Hello Tamas Mate, Gergely Fürnstáhl, Csaba Ringhofer, Impala Public Jenkins,

I'd like you to reexamine a change. Please visit

    http://gerrit.cloudera.org:8080/18240

to look at the new patch set (#2).

Change subject: IMPALA-11053: Impala should be able to read migrated 
partitioned Iceberg tables
......................................................................

IMPALA-11053: Impala should be able to read migrated partitioned Iceberg tables

When Hive (and probably other engines as well) converts a legacy Hive
table to Iceberg it doesn't rewrite the data files. It means that the
data files don't have write ids neither partition column data. Currently
Impala expects the partition columns to be present in the data files,
so it is not be able to read converted partitioned tables.

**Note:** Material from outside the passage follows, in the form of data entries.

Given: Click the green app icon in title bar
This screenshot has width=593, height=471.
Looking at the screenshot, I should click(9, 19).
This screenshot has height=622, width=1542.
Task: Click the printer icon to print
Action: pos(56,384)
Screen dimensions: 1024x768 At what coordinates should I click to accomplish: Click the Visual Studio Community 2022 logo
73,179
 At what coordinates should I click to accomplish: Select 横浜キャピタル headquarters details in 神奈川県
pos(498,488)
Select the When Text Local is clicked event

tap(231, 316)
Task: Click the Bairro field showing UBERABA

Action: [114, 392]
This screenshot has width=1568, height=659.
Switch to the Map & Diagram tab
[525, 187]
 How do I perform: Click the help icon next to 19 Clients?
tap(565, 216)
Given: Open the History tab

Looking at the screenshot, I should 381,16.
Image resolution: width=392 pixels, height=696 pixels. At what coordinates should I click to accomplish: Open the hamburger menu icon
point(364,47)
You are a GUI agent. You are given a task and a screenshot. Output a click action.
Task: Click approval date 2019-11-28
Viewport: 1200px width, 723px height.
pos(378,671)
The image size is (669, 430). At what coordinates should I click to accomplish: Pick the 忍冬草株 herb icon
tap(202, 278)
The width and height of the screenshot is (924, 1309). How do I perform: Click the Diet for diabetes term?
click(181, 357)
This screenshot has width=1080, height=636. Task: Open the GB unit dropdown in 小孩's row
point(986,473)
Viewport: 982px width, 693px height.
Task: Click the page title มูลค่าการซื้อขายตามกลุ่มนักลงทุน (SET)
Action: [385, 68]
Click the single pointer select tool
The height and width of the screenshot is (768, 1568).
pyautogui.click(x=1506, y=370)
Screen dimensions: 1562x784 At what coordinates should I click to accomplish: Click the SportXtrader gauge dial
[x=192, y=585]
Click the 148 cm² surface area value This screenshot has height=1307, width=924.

With this patch Impala loads partition values from the Iceberg metadata.
The extra metadata information is attached to the file descriptor
objects and propageted to the scanners. This metadata contains the
Iceberg data file format (later it could be used to handle mixed-format
tables), and partition data.

We use the partition data in the HdfsScanner to create the template
tuple that contains the partition values of identity-partitioned
columns. This is not only true to migrated tables, but all Iceberg
tables with identity partitions, which means we also save some IO
and CPU time for such columns. The partition information could also
be used for Dynamic Partition Pruning later.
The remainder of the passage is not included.